Some potential use cases include writing lines of text for a PowerPoint presentation, drafting an essay in Word or doing automatic data entry in Excel spreadsheets.
For Microsoft’s search engine Bing, ChatGPT could provide more personalised search results and better summarise web pages.
All of the above suggestions were generated by asking ChatGPT various forms of the question, “How could Microsoft integrate ChatGPT into its products?”
Argh, Samantha, you scamp!
Anyway, Microsoft, hasn’t publicly offered any clues about its plans beyond saying it would integrate ChatGPT features to its cloud computing service.

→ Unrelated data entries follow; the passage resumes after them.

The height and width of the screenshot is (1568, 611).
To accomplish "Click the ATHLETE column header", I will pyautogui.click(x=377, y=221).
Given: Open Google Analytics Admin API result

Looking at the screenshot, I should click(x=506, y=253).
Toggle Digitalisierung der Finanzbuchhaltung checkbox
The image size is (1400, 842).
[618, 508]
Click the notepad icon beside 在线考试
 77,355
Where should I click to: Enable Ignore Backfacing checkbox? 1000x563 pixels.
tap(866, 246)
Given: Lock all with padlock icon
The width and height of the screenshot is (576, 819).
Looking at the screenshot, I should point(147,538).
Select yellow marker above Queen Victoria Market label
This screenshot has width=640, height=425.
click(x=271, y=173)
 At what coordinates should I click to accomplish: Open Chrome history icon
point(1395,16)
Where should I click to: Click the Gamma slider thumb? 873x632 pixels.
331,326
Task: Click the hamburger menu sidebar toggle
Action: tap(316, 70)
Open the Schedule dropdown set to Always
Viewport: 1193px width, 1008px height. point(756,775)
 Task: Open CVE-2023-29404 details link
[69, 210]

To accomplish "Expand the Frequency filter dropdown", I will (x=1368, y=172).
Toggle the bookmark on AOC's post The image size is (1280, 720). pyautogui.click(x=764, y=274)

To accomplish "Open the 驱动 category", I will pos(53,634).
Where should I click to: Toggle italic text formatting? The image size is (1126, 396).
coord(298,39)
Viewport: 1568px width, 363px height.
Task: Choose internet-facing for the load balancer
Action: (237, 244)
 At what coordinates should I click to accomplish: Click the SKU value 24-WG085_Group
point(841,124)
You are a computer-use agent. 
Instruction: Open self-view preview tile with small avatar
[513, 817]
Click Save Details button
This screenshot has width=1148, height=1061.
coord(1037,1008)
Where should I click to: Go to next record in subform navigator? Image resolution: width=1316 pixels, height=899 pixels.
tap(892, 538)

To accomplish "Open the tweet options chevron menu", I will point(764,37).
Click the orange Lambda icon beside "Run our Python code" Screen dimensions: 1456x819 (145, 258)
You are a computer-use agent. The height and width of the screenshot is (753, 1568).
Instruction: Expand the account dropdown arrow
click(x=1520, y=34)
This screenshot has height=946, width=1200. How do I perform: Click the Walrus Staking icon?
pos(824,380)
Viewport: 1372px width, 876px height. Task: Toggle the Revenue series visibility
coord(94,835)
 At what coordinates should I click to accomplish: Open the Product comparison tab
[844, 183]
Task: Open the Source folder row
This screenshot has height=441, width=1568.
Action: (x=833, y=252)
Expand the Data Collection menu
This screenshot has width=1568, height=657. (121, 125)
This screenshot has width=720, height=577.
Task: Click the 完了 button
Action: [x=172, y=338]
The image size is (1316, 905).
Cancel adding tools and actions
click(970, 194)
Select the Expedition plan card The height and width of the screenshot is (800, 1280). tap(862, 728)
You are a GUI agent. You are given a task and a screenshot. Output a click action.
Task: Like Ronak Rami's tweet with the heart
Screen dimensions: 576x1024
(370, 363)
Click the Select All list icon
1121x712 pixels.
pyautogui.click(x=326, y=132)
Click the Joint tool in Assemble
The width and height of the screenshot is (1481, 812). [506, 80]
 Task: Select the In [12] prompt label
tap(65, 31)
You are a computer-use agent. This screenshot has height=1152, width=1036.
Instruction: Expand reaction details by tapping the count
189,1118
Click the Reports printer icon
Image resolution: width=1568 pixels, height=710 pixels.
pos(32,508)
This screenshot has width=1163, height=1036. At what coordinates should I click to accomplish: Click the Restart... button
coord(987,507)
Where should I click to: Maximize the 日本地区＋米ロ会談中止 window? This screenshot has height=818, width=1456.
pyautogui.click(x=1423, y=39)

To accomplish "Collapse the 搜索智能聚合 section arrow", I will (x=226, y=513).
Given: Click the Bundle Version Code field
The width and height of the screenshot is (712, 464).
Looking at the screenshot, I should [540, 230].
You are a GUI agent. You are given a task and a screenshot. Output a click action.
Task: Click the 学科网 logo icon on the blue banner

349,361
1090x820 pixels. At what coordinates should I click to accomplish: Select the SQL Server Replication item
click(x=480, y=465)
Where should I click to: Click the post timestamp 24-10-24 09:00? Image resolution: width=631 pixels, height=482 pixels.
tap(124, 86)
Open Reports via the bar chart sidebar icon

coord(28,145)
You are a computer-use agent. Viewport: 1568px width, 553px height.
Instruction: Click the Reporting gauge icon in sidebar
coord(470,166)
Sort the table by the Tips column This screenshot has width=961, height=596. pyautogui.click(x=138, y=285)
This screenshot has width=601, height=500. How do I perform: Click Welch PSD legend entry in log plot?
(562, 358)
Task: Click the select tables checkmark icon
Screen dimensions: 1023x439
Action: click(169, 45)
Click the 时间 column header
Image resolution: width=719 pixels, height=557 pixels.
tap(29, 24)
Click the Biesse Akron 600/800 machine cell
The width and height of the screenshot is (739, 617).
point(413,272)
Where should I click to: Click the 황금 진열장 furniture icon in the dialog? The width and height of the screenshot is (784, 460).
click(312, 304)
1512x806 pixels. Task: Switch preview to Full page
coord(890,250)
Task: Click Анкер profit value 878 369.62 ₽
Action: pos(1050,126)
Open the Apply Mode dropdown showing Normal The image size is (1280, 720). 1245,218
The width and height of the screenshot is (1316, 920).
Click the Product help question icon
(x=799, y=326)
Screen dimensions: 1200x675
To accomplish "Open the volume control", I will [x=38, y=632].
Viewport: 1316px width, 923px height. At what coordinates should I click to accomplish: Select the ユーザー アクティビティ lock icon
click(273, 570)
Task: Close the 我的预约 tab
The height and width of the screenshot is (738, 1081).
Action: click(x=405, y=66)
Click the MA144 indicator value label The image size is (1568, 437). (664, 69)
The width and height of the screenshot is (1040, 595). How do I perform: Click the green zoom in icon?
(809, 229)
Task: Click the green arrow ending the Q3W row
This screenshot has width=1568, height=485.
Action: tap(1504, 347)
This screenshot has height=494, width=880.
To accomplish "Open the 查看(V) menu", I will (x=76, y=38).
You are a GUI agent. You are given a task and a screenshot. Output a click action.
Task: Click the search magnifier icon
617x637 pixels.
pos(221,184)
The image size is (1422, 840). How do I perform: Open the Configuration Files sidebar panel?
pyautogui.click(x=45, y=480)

Even without details, it’s interesting that Microsoft, Silicon Valley’s equivalent of a Boomer, suddenly appears to be a frontrunner in Big Tech’s AI race.
Google was reportedly caught off guard by the Microsoft-OpenAI partnership, and it stirred up some frustration for Meta’s head of AI.
Of course, AI tech is still young, unreliable and rife with ethical quandaries.
“Systems such as ChatGPT can be rather unreliable, making up stuff as they go and giving different answers to the same questions — not to mention the sexist and racist biases,” Lobina says.
Which raises the prospect of an anthropomorphic paper clip helper who could genuinely help you but also genuinely be as problematic and biased as the internet matter from which its brain is built.